- Assignment -
Show every line below where "button" can be found.

----------------------------------------

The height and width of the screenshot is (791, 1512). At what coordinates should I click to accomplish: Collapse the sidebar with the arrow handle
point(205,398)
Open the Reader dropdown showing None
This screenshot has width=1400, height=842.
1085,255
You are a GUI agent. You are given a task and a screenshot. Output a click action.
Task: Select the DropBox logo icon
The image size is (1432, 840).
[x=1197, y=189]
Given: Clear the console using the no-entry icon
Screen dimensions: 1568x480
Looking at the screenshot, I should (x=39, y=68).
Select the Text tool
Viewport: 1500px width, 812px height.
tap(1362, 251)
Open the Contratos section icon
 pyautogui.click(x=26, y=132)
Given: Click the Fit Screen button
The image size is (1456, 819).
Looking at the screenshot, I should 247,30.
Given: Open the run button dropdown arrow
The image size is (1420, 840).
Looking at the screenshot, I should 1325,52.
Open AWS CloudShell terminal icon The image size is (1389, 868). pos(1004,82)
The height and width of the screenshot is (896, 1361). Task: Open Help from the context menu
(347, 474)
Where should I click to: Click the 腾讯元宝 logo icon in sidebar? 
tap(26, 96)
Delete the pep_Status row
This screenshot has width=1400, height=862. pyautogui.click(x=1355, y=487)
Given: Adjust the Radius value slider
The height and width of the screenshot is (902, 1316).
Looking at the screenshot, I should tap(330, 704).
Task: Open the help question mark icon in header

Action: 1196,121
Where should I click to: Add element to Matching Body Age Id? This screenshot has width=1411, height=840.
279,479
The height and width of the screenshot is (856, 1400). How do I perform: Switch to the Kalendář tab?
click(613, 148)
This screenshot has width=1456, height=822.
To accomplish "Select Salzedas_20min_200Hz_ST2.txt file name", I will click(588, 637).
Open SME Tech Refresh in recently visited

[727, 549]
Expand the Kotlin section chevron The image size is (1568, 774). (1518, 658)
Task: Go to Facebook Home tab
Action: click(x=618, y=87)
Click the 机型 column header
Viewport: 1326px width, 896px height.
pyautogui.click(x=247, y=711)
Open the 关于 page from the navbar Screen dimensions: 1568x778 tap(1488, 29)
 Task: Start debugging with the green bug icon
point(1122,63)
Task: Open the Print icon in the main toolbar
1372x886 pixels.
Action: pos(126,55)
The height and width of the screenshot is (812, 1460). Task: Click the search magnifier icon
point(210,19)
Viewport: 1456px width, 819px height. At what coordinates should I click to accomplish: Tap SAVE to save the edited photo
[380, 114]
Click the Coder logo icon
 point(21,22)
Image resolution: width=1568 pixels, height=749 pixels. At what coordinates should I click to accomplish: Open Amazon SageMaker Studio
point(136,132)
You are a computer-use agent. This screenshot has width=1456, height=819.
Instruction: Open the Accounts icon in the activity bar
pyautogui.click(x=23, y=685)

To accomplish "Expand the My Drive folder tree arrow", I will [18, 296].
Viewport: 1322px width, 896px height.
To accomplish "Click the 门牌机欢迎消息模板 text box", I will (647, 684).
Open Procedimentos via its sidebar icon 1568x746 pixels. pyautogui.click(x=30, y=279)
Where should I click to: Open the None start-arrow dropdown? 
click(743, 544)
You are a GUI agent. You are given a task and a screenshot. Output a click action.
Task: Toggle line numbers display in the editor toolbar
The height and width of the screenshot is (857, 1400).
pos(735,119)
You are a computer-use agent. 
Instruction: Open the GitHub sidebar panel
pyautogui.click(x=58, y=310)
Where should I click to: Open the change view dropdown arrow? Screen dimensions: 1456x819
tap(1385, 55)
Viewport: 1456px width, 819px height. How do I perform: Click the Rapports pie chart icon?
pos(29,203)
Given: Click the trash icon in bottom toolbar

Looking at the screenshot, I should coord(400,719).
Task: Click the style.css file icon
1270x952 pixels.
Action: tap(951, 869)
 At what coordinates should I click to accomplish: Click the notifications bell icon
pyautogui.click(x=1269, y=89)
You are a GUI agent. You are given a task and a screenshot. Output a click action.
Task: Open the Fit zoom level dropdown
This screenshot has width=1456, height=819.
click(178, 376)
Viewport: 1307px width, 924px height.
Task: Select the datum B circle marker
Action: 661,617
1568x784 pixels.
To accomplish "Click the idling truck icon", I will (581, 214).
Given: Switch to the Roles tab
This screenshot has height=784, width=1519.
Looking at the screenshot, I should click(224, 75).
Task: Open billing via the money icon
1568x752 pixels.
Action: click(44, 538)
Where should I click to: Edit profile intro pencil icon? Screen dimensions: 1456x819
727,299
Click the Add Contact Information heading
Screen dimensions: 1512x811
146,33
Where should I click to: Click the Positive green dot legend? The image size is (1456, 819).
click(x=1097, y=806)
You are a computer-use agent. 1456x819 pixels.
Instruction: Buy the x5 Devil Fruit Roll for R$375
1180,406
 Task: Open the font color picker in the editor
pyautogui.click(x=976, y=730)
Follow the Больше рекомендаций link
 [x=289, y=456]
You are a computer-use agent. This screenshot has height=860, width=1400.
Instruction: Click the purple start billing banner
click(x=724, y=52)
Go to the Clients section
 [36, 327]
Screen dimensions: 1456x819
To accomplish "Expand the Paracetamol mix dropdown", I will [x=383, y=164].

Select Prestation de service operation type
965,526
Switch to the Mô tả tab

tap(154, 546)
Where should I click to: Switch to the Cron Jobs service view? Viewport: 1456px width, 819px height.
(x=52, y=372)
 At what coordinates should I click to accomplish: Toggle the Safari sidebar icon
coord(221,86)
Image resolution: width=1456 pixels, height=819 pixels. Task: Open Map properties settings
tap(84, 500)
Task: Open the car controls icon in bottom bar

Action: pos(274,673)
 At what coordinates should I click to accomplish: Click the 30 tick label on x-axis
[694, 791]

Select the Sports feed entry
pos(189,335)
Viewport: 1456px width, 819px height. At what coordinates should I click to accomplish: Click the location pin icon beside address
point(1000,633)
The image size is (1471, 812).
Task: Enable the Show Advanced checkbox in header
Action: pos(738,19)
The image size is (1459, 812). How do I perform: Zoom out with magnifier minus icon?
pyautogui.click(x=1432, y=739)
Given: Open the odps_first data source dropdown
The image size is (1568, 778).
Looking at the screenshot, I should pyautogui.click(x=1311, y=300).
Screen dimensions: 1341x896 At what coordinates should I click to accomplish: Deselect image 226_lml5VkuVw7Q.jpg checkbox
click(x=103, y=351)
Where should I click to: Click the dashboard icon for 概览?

----------------------------------------

- Task result -
Given: Click the Fit Screen button
Given: Open the run button dropdown arrow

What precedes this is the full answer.